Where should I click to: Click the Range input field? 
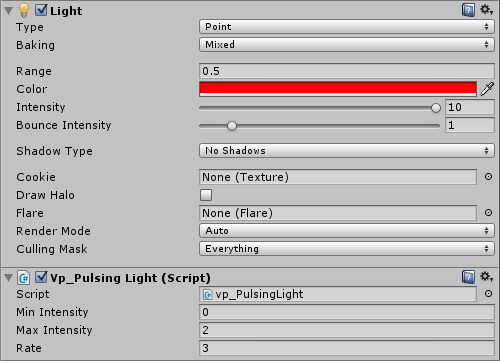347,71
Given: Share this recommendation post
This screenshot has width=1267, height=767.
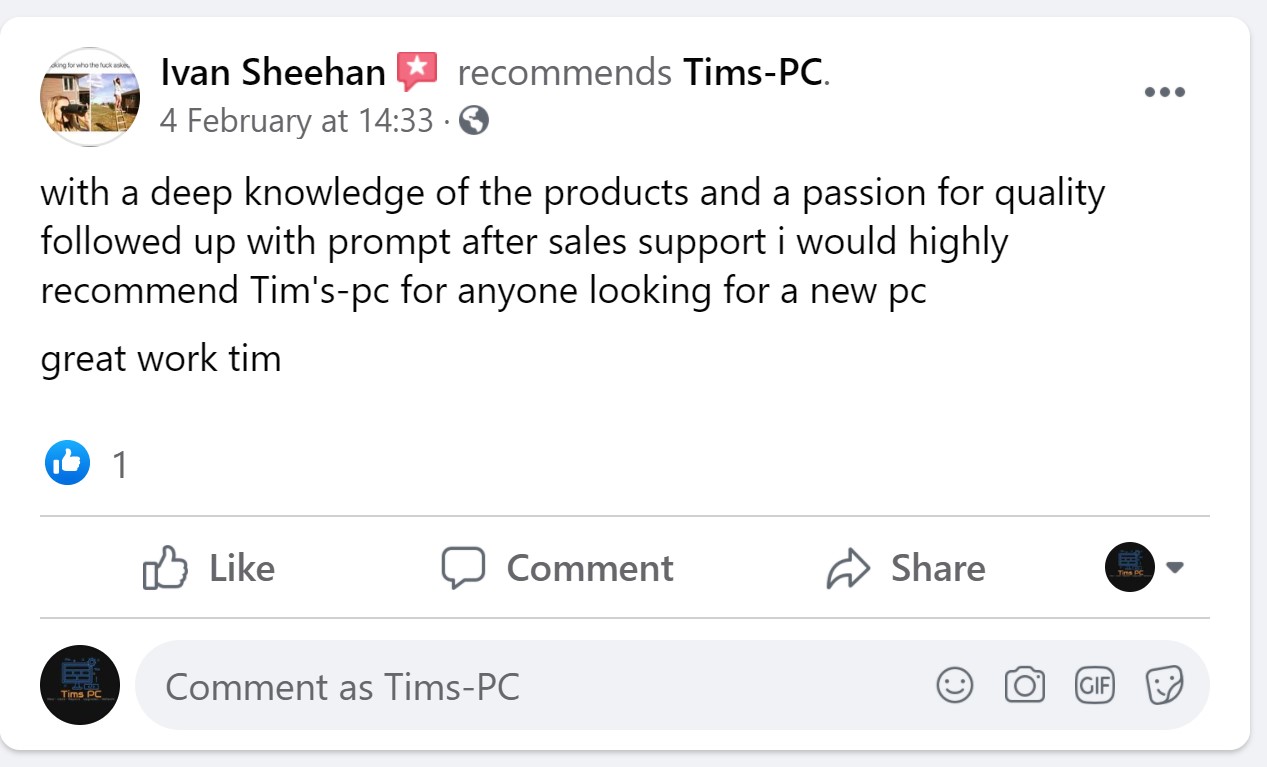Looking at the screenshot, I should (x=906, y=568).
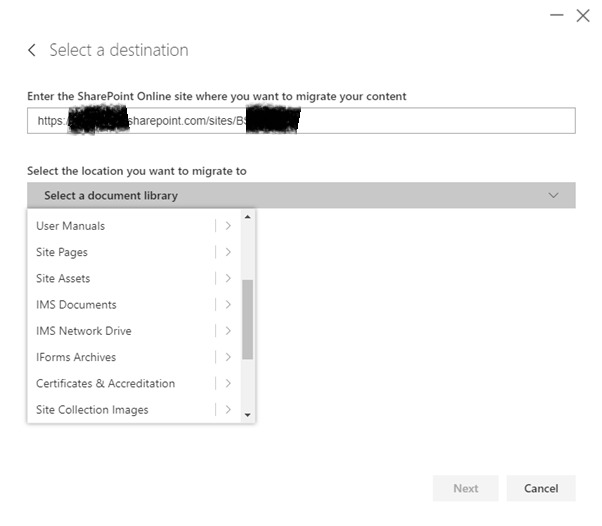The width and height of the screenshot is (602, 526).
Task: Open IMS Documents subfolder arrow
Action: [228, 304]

• • •

Provide a precise transcription of the listing, excluding each picture.

◆ Exercise output ◆
Where should I click to: Click the Range input field? 
347,71
Given: Share this recommendation post
This screenshot has width=1267, height=767.
Looking at the screenshot, I should (x=906, y=568).
The width and height of the screenshot is (602, 526).
Task: Open IMS Documents subfolder arrow
Action: [228, 304]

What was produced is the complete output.